Each entry must be restated word for word.
** Opening Dataset excerpts block **
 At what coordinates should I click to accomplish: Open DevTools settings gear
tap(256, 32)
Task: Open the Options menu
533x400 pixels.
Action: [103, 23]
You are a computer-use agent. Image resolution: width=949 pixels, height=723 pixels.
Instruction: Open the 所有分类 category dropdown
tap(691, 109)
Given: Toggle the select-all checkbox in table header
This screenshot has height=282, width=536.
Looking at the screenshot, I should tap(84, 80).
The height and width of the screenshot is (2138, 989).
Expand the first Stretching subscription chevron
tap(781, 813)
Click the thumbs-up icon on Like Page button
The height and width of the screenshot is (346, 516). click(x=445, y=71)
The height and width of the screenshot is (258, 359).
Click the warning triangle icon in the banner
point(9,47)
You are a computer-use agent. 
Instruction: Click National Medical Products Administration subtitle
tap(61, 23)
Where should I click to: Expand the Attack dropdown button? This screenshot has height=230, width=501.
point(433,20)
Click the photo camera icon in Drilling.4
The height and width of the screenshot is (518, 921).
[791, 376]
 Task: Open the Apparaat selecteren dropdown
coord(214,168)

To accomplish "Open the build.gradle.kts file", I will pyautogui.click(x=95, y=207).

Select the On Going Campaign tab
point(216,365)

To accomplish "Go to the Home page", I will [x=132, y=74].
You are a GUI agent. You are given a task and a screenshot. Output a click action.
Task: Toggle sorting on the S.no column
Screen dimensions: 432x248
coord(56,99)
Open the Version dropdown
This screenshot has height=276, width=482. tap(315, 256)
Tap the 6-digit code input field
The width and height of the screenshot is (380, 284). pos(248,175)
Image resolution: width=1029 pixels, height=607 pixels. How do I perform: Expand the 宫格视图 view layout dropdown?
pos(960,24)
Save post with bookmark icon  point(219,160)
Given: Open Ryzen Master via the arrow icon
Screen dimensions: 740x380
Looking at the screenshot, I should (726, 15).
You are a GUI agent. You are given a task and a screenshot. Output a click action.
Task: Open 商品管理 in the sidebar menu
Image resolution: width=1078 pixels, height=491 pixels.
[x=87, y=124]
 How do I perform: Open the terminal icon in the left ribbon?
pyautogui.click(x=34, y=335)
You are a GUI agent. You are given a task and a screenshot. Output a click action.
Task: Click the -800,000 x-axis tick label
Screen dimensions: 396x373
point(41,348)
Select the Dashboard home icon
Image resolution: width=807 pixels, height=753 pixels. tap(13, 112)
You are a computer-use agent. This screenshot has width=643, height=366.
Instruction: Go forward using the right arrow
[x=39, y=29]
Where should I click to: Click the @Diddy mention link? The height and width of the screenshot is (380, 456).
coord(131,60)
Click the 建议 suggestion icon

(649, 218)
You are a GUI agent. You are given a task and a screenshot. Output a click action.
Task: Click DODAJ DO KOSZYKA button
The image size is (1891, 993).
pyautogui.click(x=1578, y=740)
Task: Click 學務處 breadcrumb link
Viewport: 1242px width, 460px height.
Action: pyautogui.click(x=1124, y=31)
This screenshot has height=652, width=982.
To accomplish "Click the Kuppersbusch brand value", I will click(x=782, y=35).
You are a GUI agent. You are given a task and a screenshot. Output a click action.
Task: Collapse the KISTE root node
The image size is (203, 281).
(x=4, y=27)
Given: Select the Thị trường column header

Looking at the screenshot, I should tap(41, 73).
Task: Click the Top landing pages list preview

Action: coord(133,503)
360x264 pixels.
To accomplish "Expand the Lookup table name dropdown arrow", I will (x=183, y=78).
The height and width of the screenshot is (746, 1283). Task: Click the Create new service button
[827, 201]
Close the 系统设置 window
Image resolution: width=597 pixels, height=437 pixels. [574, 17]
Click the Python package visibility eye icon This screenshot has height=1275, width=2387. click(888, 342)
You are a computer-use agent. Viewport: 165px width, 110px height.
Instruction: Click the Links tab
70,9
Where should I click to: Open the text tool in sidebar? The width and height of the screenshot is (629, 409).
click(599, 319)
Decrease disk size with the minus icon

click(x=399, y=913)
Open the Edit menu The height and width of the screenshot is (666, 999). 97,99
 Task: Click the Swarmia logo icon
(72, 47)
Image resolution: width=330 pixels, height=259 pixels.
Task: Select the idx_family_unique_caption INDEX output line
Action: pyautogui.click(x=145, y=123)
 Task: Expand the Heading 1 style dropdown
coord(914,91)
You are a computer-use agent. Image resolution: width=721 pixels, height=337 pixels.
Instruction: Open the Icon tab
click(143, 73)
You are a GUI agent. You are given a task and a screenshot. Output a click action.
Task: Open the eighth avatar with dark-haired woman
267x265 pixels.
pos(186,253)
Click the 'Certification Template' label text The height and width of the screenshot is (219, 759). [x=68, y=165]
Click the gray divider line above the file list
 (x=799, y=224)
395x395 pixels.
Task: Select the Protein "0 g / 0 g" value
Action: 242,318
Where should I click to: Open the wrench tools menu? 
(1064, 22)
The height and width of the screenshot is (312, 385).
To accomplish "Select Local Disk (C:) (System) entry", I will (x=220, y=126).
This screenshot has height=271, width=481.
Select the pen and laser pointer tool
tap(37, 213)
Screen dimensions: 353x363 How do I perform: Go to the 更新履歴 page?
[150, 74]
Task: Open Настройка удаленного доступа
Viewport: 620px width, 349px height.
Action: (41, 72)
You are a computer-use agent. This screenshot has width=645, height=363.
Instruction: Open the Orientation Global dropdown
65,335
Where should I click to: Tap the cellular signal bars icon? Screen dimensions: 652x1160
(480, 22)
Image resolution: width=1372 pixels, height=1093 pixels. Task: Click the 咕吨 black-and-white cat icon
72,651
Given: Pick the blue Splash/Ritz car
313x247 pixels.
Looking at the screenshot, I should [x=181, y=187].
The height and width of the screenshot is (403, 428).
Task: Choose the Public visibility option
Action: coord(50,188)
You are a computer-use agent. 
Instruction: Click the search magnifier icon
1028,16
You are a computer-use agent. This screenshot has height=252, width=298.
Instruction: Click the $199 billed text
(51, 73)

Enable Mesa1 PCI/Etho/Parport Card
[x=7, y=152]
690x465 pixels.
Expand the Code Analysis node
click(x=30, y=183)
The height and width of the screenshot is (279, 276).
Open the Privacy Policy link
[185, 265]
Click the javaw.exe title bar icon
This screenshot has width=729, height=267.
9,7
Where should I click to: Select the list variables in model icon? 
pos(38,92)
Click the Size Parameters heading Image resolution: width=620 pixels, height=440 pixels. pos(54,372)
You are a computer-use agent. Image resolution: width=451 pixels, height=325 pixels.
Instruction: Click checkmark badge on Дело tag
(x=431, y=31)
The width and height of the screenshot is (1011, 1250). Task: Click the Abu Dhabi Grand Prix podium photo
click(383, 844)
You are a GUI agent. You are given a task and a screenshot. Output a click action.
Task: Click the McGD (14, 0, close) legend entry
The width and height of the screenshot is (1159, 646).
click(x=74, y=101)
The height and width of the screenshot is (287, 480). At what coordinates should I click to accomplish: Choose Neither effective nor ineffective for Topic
** Closing Dataset excerpts block **
Exercise response:
 At what coordinates should I click to accomplish: Open DevTools settings gear
tap(256, 32)
Task: Open the Options menu
533x400 pixels.
Action: [103, 23]
You are a computer-use agent. Image resolution: width=949 pixels, height=723 pixels.
Instruction: Open the 所有分类 category dropdown
tap(691, 109)
Given: Toggle the select-all checkbox in table header
This screenshot has height=282, width=536.
Looking at the screenshot, I should tap(84, 80).
The height and width of the screenshot is (2138, 989).
Expand the first Stretching subscription chevron
tap(781, 813)
Click the thumbs-up icon on Like Page button
The height and width of the screenshot is (346, 516). click(x=445, y=71)
The height and width of the screenshot is (258, 359).
Click the warning triangle icon in the banner
point(9,47)
You are a computer-use agent. 
Instruction: Click National Medical Products Administration subtitle
tap(61, 23)
Where should I click to: Expand the Attack dropdown button? This screenshot has height=230, width=501.
point(433,20)
Click the photo camera icon in Drilling.4
The height and width of the screenshot is (518, 921).
[791, 376]
 Task: Open the Apparaat selecteren dropdown
coord(214,168)

To accomplish "Open the build.gradle.kts file", I will pyautogui.click(x=95, y=207).

Select the On Going Campaign tab
point(216,365)

To accomplish "Go to the Home page", I will [x=132, y=74].
You are a GUI agent. You are given a task and a screenshot. Output a click action.
Task: Toggle sorting on the S.no column
Screen dimensions: 432x248
coord(56,99)
Open the Version dropdown
This screenshot has height=276, width=482. tap(315, 256)
Tap the 6-digit code input field
The width and height of the screenshot is (380, 284). pos(248,175)
Image resolution: width=1029 pixels, height=607 pixels. How do I perform: Expand the 宫格视图 view layout dropdown?
pos(960,24)
Save post with bookmark icon  point(219,160)
Given: Open Ryzen Master via the arrow icon
Screen dimensions: 740x380
Looking at the screenshot, I should (726, 15).
You are a GUI agent. You are given a task and a screenshot. Output a click action.
Task: Open 商品管理 in the sidebar menu
Image resolution: width=1078 pixels, height=491 pixels.
[x=87, y=124]
 How do I perform: Open the terminal icon in the left ribbon?
pyautogui.click(x=34, y=335)
You are a GUI agent. You are given a task and a screenshot. Output a click action.
Task: Click the -800,000 x-axis tick label
Screen dimensions: 396x373
point(41,348)
Select the Dashboard home icon
Image resolution: width=807 pixels, height=753 pixels. tap(13, 112)
You are a computer-use agent. This screenshot has width=643, height=366.
Instruction: Go forward using the right arrow
[x=39, y=29]
Where should I click to: Click the @Diddy mention link? The height and width of the screenshot is (380, 456).
coord(131,60)
Click the 建议 suggestion icon

(649, 218)
You are a GUI agent. You are given a task and a screenshot. Output a click action.
Task: Click DODAJ DO KOSZYKA button
The image size is (1891, 993).
pyautogui.click(x=1578, y=740)
Task: Click 學務處 breadcrumb link
Viewport: 1242px width, 460px height.
Action: pyautogui.click(x=1124, y=31)
This screenshot has height=652, width=982.
To accomplish "Click the Kuppersbusch brand value", I will click(x=782, y=35).
You are a GUI agent. You are given a task and a screenshot. Output a click action.
Task: Collapse the KISTE root node
The image size is (203, 281).
(x=4, y=27)
Given: Select the Thị trường column header

Looking at the screenshot, I should tap(41, 73).
Task: Click the Top landing pages list preview

Action: coord(133,503)
360x264 pixels.
To accomplish "Expand the Lookup table name dropdown arrow", I will (x=183, y=78).
The height and width of the screenshot is (746, 1283). Task: Click the Create new service button
[827, 201]
Close the 系统设置 window
Image resolution: width=597 pixels, height=437 pixels. [574, 17]
Click the Python package visibility eye icon This screenshot has height=1275, width=2387. click(888, 342)
You are a computer-use agent. Viewport: 165px width, 110px height.
Instruction: Click the Links tab
70,9
Where should I click to: Open the text tool in sidebar? The width and height of the screenshot is (629, 409).
click(599, 319)
Decrease disk size with the minus icon

click(x=399, y=913)
Open the Edit menu The height and width of the screenshot is (666, 999). 97,99
 Task: Click the Swarmia logo icon
(72, 47)
Image resolution: width=330 pixels, height=259 pixels.
Task: Select the idx_family_unique_caption INDEX output line
Action: pyautogui.click(x=145, y=123)
 Task: Expand the Heading 1 style dropdown
coord(914,91)
You are a computer-use agent. Image resolution: width=721 pixels, height=337 pixels.
Instruction: Open the Icon tab
click(143, 73)
You are a GUI agent. You are given a task and a screenshot. Output a click action.
Task: Open the eighth avatar with dark-haired woman
267x265 pixels.
pos(186,253)
Click the 'Certification Template' label text The height and width of the screenshot is (219, 759). [x=68, y=165]
Click the gray divider line above the file list
 (x=799, y=224)
395x395 pixels.
Task: Select the Protein "0 g / 0 g" value
Action: 242,318
Where should I click to: Open the wrench tools menu? 
(1064, 22)
The height and width of the screenshot is (312, 385).
To accomplish "Select Local Disk (C:) (System) entry", I will (x=220, y=126).
This screenshot has height=271, width=481.
Select the pen and laser pointer tool
tap(37, 213)
Screen dimensions: 353x363 How do I perform: Go to the 更新履歴 page?
[150, 74]
Task: Open Настройка удаленного доступа
Viewport: 620px width, 349px height.
Action: (41, 72)
You are a computer-use agent. This screenshot has width=645, height=363.
Instruction: Open the Orientation Global dropdown
65,335
Where should I click to: Tap the cellular signal bars icon? Screen dimensions: 652x1160
(480, 22)
Image resolution: width=1372 pixels, height=1093 pixels. Task: Click the 咕吨 black-and-white cat icon
72,651
Given: Pick the blue Splash/Ritz car
313x247 pixels.
Looking at the screenshot, I should [x=181, y=187].
The height and width of the screenshot is (403, 428).
Task: Choose the Public visibility option
Action: coord(50,188)
You are a computer-use agent. 
Instruction: Click the search magnifier icon
1028,16
You are a computer-use agent. This screenshot has height=252, width=298.
Instruction: Click the $199 billed text
(51, 73)

Enable Mesa1 PCI/Etho/Parport Card
[x=7, y=152]
690x465 pixels.
Expand the Code Analysis node
click(x=30, y=183)
The height and width of the screenshot is (279, 276).
Open the Privacy Policy link
[185, 265]
Click the javaw.exe title bar icon
This screenshot has width=729, height=267.
9,7
Where should I click to: Select the list variables in model icon? 
pos(38,92)
Click the Size Parameters heading Image resolution: width=620 pixels, height=440 pixels. pos(54,372)
You are a computer-use agent. Image resolution: width=451 pixels, height=325 pixels.
Instruction: Click checkmark badge on Дело tag
(x=431, y=31)
The width and height of the screenshot is (1011, 1250). Task: Click the Abu Dhabi Grand Prix podium photo
click(383, 844)
You are a GUI agent. You are given a task and a screenshot. Output a click action.
Task: Click the McGD (14, 0, close) legend entry
The width and height of the screenshot is (1159, 646).
click(x=74, y=101)
The height and width of the screenshot is (287, 480). At what coordinates should I click to accomplish: Choose Neither effective nor ineffective for Topic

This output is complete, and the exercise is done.